**** Material for the task ****

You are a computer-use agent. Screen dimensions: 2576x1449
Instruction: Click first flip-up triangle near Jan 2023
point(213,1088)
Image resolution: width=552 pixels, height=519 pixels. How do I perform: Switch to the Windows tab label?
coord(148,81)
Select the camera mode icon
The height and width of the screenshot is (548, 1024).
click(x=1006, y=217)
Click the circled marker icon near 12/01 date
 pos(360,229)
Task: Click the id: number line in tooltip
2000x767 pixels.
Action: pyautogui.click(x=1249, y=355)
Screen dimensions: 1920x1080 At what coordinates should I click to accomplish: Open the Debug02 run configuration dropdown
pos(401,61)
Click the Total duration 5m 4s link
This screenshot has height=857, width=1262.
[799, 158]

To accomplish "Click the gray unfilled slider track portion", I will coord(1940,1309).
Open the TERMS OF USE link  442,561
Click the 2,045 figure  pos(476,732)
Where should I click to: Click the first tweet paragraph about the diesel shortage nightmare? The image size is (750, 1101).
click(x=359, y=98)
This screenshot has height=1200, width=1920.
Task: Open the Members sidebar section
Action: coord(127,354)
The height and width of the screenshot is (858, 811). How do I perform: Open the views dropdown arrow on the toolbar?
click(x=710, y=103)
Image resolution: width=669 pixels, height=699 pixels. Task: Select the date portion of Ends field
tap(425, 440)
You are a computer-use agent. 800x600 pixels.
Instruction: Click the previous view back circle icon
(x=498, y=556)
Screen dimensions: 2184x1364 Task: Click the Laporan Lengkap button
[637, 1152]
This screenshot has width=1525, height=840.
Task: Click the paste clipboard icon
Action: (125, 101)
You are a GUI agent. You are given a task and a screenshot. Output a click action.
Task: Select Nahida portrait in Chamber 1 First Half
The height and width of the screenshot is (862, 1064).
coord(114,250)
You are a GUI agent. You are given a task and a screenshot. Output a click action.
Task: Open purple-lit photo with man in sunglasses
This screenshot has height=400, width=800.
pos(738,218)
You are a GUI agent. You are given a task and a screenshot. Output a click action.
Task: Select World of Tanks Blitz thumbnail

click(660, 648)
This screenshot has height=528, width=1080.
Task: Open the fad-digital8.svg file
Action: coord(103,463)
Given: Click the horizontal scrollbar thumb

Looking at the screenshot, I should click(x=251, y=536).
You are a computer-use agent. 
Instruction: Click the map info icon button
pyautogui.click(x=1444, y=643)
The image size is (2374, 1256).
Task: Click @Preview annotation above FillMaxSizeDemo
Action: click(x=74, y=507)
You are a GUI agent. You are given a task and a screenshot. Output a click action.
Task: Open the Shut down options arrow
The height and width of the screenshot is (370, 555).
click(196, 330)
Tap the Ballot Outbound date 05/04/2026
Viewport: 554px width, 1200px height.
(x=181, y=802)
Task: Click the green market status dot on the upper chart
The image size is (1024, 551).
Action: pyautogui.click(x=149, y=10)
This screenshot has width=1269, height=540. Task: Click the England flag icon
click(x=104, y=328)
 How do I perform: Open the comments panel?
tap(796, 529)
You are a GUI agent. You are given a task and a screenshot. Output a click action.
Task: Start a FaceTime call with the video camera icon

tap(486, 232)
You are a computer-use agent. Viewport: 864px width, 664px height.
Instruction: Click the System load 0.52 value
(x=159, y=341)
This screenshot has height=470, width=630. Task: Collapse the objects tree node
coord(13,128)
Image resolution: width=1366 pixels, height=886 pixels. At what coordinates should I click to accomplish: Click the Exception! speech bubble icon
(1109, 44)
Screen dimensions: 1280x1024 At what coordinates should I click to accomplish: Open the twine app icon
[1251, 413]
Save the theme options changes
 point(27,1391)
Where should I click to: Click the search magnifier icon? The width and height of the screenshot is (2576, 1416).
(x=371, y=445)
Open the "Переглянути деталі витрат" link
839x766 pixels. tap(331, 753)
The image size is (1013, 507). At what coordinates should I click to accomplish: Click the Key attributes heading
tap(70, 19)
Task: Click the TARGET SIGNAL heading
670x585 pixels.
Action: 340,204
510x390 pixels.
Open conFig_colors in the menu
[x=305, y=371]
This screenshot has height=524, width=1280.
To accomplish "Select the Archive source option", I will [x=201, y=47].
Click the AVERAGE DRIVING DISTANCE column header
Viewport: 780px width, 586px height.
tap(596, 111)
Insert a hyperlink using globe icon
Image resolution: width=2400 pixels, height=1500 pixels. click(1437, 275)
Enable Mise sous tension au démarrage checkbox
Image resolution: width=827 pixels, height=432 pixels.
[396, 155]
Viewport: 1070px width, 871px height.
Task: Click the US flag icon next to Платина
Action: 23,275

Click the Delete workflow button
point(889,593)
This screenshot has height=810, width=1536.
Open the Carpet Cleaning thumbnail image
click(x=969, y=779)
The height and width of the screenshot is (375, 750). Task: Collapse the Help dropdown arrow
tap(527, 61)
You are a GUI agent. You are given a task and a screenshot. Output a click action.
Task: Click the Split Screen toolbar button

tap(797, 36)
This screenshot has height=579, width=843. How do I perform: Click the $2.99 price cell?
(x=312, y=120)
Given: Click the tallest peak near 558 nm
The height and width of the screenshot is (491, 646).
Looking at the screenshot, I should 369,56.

****

→ Directions for this task
Rewrite every line of the entries above as a numbered list, leaving out the blank lines.

→ Output of the task
1. You are a computer-use agent. Screen dimensions: 2576x1449
2. Instruction: Click first flip-up triangle near Jan 2023
3. point(213,1088)
4. Image resolution: width=552 pixels, height=519 pixels. How do I perform: Switch to the Windows tab label?
5. coord(148,81)
6. Select the camera mode icon
7. The height and width of the screenshot is (548, 1024).
8. click(x=1006, y=217)
9. Click the circled marker icon near 12/01 date
10.  pos(360,229)
11. Task: Click the id: number line in tooltip
12. 2000x767 pixels.
13. Action: pyautogui.click(x=1249, y=355)
14. Screen dimensions: 1920x1080 At what coordinates should I click to accomplish: Open the Debug02 run configuration dropdown
15. pos(401,61)
16. Click the Total duration 5m 4s link
17. This screenshot has height=857, width=1262.
18. [799, 158]
19. To accomplish "Click the gray unfilled slider track portion", I will coord(1940,1309).
20. Open the TERMS OF USE link  442,561
21. Click the 2,045 figure  pos(476,732)
22. Where should I click to: Click the first tweet paragraph about the diesel shortage nightmare? The image size is (750, 1101).
23. click(x=359, y=98)
24. This screenshot has height=1200, width=1920.
25. Task: Open the Members sidebar section
26. Action: coord(127,354)
27. The height and width of the screenshot is (858, 811). How do I perform: Open the views dropdown arrow on the toolbar?
28. click(x=710, y=103)
29. Image resolution: width=669 pixels, height=699 pixels. Task: Select the date portion of Ends field
30. tap(425, 440)
31. You are a computer-use agent. 800x600 pixels.
32. Instruction: Click the previous view back circle icon
33. (x=498, y=556)
34. Screen dimensions: 2184x1364 Task: Click the Laporan Lengkap button
35. [637, 1152]
36. This screenshot has width=1525, height=840.
37. Task: Click the paste clipboard icon
38. Action: (125, 101)
39. You are a GUI agent. You are given a task and a screenshot. Output a click action.
40. Task: Select Nahida portrait in Chamber 1 First Half
41. The height and width of the screenshot is (862, 1064).
42. coord(114,250)
43. You are a GUI agent. You are given a task and a screenshot. Output a click action.
44. Task: Open purple-lit photo with man in sunglasses
45. This screenshot has height=400, width=800.
46. pos(738,218)
47. You are a GUI agent. You are given a task and a screenshot. Output a click action.
48. Task: Select World of Tanks Blitz thumbnail
49. click(660, 648)
50. This screenshot has height=528, width=1080.
51. Task: Open the fad-digital8.svg file
52. Action: coord(103,463)
53. Given: Click the horizontal scrollbar thumb
54. Looking at the screenshot, I should click(x=251, y=536).
55. You are a computer-use agent. 
56. Instruction: Click the map info icon button
57. pyautogui.click(x=1444, y=643)
58. The image size is (2374, 1256).
59. Task: Click @Preview annotation above FillMaxSizeDemo
60. Action: click(x=74, y=507)
61. You are a GUI agent. You are given a task and a screenshot. Output a click action.
62. Task: Open the Shut down options arrow
63. The height and width of the screenshot is (370, 555).
64. click(196, 330)
65. Tap the Ballot Outbound date 05/04/2026
66. Viewport: 554px width, 1200px height.
67. (x=181, y=802)
68. Task: Click the green market status dot on the upper chart
69. The image size is (1024, 551).
70. Action: pyautogui.click(x=149, y=10)
71. This screenshot has width=1269, height=540. Task: Click the England flag icon
72. click(x=104, y=328)
73.  How do I perform: Open the comments panel?
74. tap(796, 529)
75. You are a GUI agent. You are given a task and a screenshot. Output a click action.
76. Task: Start a FaceTime call with the video camera icon
77. tap(486, 232)
78. You are a computer-use agent. Viewport: 864px width, 664px height.
79. Instruction: Click the System load 0.52 value
80. (x=159, y=341)
81. This screenshot has height=470, width=630. Task: Collapse the objects tree node
82. coord(13,128)
83. Image resolution: width=1366 pixels, height=886 pixels. At what coordinates should I click to accomplish: Click the Exception! speech bubble icon
84. (1109, 44)
85. Screen dimensions: 1280x1024 At what coordinates should I click to accomplish: Open the twine app icon
86. [1251, 413]
87. Save the theme options changes
88.  point(27,1391)
89. Where should I click to: Click the search magnifier icon? The width and height of the screenshot is (2576, 1416).
90. (x=371, y=445)
91. Open the "Переглянути деталі витрат" link
92. 839x766 pixels. tap(331, 753)
93. The image size is (1013, 507). At what coordinates should I click to accomplish: Click the Key attributes heading
94. tap(70, 19)
95. Task: Click the TARGET SIGNAL heading
96. 670x585 pixels.
97. Action: 340,204
98. 510x390 pixels.
99. Open conFig_colors in the menu
100. [x=305, y=371]
101. This screenshot has height=524, width=1280.
102. To accomplish "Select the Archive source option", I will [x=201, y=47].
103. Click the AVERAGE DRIVING DISTANCE column header
104. Viewport: 780px width, 586px height.
105. tap(596, 111)
106. Insert a hyperlink using globe icon
107. Image resolution: width=2400 pixels, height=1500 pixels. click(1437, 275)
108. Enable Mise sous tension au démarrage checkbox
109. Image resolution: width=827 pixels, height=432 pixels.
110. [396, 155]
111. Viewport: 1070px width, 871px height.
112. Task: Click the US flag icon next to Платина
113. Action: 23,275
114. Click the Delete workflow button
115. point(889,593)
116. This screenshot has height=810, width=1536.
117. Open the Carpet Cleaning thumbnail image
118. click(x=969, y=779)
119. The height and width of the screenshot is (375, 750). Task: Collapse the Help dropdown arrow
120. tap(527, 61)
121. You are a GUI agent. You are given a task and a screenshot. Output a click action.
122. Task: Click the Split Screen toolbar button
123. tap(797, 36)
124. This screenshot has height=579, width=843. How do I perform: Click the $2.99 price cell?
125. (x=312, y=120)
126. Given: Click the tallest peak near 558 nm
127. The height and width of the screenshot is (491, 646).
128. Looking at the screenshot, I should 369,56.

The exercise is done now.